It’s the one between comics and television of course! This falls under a category called Transmedia, because it goes from one to the other and on to another. That’s a strange and vague description that is better explained with an example (or how about three).
- Buffy the Vampire Slayer (and Angel as well) was first a TV show; when the show ended they started writing comics.
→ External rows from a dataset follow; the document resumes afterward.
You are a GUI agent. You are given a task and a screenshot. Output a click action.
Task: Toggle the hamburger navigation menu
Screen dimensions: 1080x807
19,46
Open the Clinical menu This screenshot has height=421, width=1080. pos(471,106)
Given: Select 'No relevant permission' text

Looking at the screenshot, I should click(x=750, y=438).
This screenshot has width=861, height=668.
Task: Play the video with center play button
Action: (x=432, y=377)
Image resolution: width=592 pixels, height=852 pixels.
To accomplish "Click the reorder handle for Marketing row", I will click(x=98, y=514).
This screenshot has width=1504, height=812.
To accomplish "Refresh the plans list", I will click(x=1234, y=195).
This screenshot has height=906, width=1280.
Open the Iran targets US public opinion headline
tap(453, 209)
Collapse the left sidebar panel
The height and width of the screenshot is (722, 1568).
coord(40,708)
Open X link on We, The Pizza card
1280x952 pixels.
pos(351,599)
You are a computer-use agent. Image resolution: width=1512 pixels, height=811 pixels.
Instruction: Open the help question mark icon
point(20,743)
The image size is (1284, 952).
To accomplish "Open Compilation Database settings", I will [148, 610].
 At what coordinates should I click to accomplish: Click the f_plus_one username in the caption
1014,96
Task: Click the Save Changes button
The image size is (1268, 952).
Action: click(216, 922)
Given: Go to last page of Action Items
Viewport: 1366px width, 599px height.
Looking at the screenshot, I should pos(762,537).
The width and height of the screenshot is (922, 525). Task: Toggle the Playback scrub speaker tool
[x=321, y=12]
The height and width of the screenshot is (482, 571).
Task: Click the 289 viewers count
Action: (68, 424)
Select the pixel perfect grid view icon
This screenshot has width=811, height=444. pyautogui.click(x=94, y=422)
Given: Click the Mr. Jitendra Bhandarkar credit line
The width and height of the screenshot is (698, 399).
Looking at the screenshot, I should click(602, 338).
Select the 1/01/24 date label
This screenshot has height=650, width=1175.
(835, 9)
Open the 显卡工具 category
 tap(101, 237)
There are also action figures, but I’m not sure where those fall on the standard of media.
- Another: Beauty and the Beast was a Disney movie, a TV show (in 1987), a Broadway musical, and a TV show again (premiered this season).
- My favorite: Doctor Who was TV show in the 60’s, then branched into comics, audio books, and video games, and was then relaunched as a TV show in 2005. This is the fandom that will never die!
There are countless examples of this, but a common thread is that each of these examples (and countless others) was first one thing and was quite popular in that medium. Then it was expanded to include other mediums. This occurs for both economic and fan-ish reasons.
Of course the company that created the original media wants to get the biggest profit from it, so they capitalize on it. They create all sorts of new ways for fans to interact with the story (by buying their products).
It also happens for reasons of awesome. Fans want more. As much as the corporations are going for the capitalist side of the media, if there isn’t a market for it, they know better than to try. That means that fans (that’s US!) demanding things to exist can help them start to exist. If we want something to exist (even something like The Hawkeye Initia… that may not be the best example) we can make it happen.
In the same way good-but-unknown things feed the imagination and creativity of creators leaving us with things like Sherlock, The Dark Knight, The Lizzie Bennet Diaries, our favorite fictional characters on Twitter, and The Avengers.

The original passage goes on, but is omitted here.